» **Your objective**
Go through the entries one line at a time, and gather every line that has the word "icon".

***** Provided records *****

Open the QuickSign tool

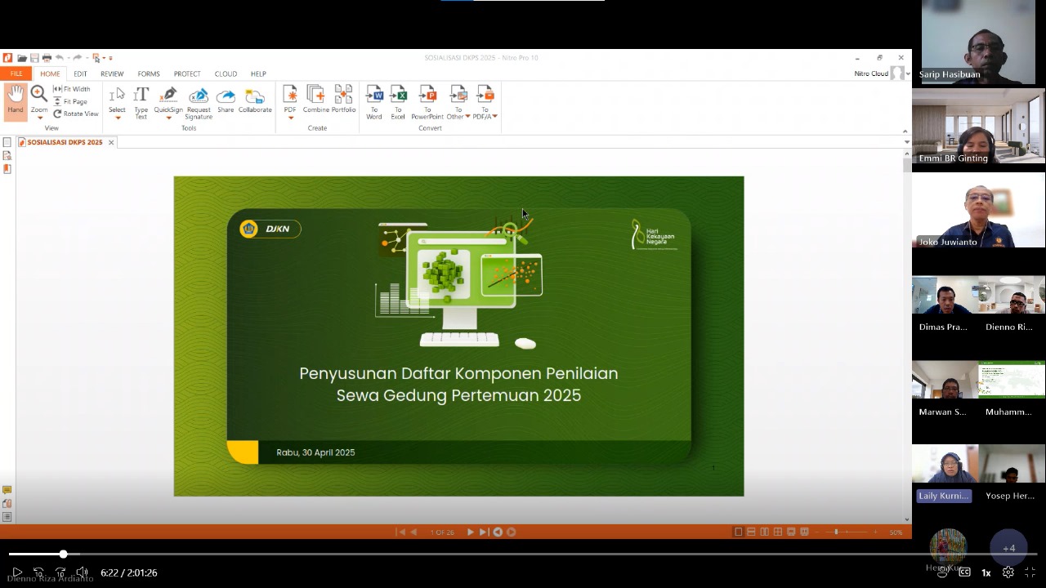168,101
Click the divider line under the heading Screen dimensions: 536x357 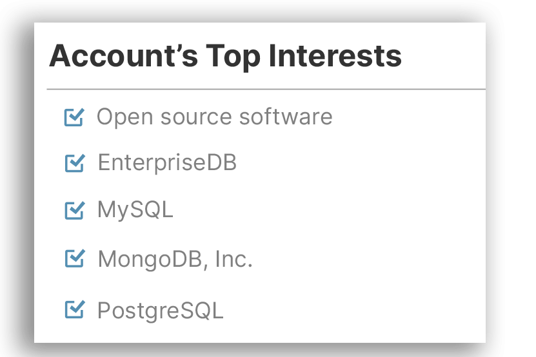point(266,89)
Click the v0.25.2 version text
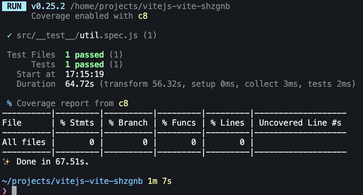The height and width of the screenshot is (195, 363). [x=48, y=6]
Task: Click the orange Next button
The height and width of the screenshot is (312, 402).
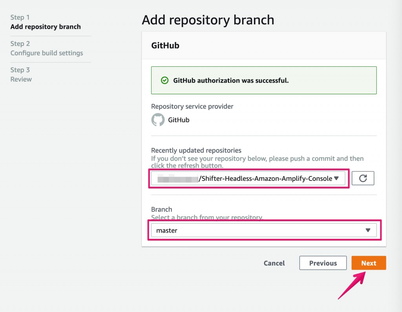Action: 369,263
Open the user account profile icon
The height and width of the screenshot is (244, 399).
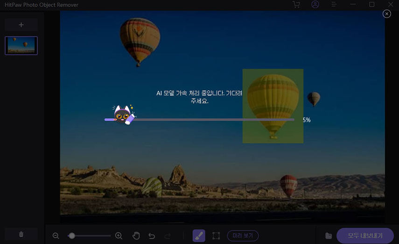tap(315, 5)
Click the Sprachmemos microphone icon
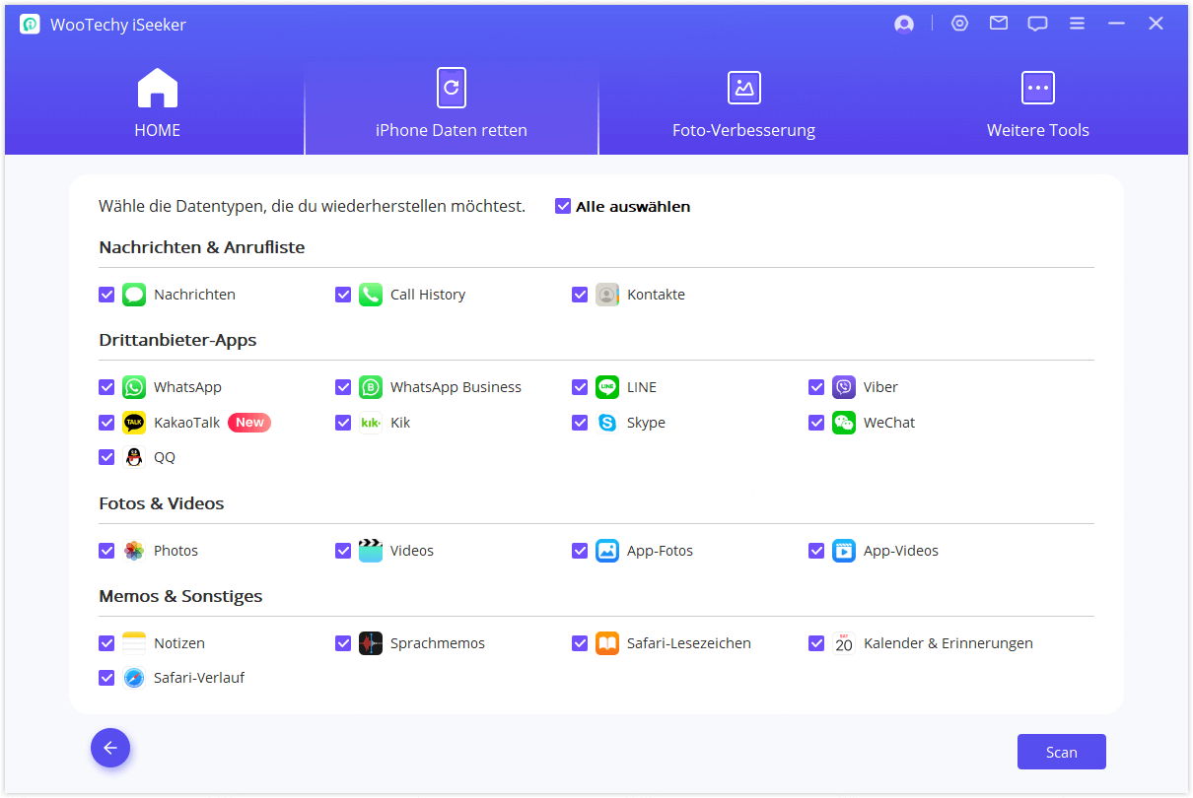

*****

» **Solution below**
Open the user account profile icon
Click the Sprachmemos microphone icon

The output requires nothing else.